*YOUR TASK*.
Rewrite the lines from the one containing "color angle arrow" through the one containing "(2418, 1334)", inclusive, swapping "screenshot" for "capture" and leaving everything else as it is.

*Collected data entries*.

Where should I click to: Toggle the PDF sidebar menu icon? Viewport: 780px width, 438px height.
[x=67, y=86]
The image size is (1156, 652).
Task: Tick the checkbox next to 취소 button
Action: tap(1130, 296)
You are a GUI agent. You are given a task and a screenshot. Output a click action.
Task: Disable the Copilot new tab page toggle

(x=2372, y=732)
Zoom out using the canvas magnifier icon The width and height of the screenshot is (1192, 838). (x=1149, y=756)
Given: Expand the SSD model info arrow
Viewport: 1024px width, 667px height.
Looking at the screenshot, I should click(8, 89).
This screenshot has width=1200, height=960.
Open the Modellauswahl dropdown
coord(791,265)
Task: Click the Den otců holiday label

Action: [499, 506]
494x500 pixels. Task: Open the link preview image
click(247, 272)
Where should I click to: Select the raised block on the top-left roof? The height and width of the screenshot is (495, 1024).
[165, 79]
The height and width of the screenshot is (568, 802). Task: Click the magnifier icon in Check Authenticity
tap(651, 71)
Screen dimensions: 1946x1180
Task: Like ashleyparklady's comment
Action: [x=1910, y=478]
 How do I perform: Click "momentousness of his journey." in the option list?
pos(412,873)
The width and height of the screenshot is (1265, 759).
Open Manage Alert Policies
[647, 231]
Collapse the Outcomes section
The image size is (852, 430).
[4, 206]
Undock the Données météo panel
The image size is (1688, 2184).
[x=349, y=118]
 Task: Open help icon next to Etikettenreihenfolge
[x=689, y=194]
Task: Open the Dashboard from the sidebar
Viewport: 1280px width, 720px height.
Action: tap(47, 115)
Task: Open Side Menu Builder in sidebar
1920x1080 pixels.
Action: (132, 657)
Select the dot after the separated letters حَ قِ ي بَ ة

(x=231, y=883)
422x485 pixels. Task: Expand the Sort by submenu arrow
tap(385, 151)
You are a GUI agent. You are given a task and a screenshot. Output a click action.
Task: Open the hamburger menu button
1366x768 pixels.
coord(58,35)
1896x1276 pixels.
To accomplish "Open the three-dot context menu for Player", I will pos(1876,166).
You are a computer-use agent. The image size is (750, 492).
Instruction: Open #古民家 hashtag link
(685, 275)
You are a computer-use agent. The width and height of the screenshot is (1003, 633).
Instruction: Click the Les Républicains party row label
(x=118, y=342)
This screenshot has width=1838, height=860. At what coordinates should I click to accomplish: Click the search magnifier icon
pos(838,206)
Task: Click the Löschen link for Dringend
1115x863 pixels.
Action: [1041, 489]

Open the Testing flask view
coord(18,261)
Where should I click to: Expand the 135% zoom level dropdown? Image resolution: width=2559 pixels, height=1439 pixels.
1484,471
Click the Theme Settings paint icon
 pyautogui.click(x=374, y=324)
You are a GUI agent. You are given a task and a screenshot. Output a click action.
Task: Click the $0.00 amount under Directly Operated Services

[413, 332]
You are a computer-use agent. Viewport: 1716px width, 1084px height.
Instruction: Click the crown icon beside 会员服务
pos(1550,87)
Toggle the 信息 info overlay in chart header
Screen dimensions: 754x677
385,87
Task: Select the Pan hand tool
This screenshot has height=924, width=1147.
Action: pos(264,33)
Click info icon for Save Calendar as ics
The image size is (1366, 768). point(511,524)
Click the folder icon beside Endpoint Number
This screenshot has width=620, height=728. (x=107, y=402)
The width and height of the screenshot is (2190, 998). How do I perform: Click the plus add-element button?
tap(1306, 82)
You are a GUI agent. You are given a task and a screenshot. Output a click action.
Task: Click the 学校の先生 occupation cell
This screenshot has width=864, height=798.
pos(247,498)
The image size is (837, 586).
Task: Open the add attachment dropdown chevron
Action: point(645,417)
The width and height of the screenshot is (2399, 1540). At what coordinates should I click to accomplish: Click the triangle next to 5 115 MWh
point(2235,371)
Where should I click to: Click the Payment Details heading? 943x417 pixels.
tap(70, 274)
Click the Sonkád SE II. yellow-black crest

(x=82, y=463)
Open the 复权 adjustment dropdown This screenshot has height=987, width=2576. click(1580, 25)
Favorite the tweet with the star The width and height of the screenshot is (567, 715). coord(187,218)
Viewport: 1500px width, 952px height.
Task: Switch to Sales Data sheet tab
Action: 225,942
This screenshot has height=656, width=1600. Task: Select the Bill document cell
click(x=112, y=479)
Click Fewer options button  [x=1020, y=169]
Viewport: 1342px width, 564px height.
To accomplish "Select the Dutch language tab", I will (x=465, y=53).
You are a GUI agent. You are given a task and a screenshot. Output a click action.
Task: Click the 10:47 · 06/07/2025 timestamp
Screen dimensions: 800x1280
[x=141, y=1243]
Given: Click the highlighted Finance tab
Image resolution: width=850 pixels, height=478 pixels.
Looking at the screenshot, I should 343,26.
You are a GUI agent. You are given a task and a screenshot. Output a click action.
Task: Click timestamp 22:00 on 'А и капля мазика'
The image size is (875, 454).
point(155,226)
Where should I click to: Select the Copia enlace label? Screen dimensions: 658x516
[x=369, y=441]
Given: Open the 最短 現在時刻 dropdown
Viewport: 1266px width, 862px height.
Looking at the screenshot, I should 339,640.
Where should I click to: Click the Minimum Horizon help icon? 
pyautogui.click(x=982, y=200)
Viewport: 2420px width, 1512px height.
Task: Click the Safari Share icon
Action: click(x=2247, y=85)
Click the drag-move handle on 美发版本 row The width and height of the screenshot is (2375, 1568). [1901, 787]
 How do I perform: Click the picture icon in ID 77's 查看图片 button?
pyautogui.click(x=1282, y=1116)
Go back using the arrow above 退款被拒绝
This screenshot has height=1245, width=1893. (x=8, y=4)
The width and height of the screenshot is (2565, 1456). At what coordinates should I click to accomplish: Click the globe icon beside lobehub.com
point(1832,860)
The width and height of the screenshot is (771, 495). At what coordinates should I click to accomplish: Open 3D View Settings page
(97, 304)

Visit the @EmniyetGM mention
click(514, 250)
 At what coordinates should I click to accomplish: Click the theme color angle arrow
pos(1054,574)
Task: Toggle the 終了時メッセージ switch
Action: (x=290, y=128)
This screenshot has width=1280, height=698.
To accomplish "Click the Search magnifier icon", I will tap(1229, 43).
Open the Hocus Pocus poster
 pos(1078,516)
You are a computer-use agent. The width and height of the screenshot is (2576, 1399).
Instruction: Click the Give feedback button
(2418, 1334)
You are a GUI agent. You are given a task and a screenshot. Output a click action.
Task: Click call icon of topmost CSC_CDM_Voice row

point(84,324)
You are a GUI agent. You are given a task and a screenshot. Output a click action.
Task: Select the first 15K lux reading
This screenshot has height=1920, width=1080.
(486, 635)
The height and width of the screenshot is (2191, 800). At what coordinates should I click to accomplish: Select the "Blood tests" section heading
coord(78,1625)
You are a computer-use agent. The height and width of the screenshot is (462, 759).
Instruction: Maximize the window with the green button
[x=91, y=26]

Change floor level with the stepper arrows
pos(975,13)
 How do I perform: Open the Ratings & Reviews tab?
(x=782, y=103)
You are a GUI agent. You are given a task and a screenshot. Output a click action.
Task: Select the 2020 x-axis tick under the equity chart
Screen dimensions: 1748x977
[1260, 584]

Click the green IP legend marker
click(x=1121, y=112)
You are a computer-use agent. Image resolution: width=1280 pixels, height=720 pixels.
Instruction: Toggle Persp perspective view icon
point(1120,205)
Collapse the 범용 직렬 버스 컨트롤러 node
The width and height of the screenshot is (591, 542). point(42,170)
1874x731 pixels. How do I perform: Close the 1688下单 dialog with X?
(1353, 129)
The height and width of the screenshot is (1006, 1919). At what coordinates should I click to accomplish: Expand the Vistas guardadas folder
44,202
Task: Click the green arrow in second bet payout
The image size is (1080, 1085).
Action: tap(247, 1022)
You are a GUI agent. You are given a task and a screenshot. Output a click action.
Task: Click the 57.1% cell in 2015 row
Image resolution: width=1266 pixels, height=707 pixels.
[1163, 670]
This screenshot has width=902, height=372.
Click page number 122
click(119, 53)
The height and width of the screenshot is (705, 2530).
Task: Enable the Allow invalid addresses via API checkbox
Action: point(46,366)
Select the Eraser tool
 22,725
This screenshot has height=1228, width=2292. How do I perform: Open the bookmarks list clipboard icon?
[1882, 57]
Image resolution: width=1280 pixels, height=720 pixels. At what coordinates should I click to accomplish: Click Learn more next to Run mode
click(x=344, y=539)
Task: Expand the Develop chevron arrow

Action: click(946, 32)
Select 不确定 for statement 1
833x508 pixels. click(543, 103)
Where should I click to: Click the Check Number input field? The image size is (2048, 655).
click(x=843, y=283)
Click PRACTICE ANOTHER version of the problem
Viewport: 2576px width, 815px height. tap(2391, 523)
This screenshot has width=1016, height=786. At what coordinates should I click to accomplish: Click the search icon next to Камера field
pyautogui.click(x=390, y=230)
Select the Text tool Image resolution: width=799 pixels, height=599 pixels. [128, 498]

*EXERCISE RESPONSE*.
 At what coordinates should I click to accomplish: Click the theme color angle arrow
pos(1054,574)
Task: Toggle the 終了時メッセージ switch
Action: (x=290, y=128)
This capture has width=1280, height=698.
To accomplish "Click the Search magnifier icon", I will tap(1229, 43).
Open the Hocus Pocus poster
 pos(1078,516)
You are a computer-use agent. The width and height of the capture is (2576, 1399).
Instruction: Click the Give feedback button
(2418, 1334)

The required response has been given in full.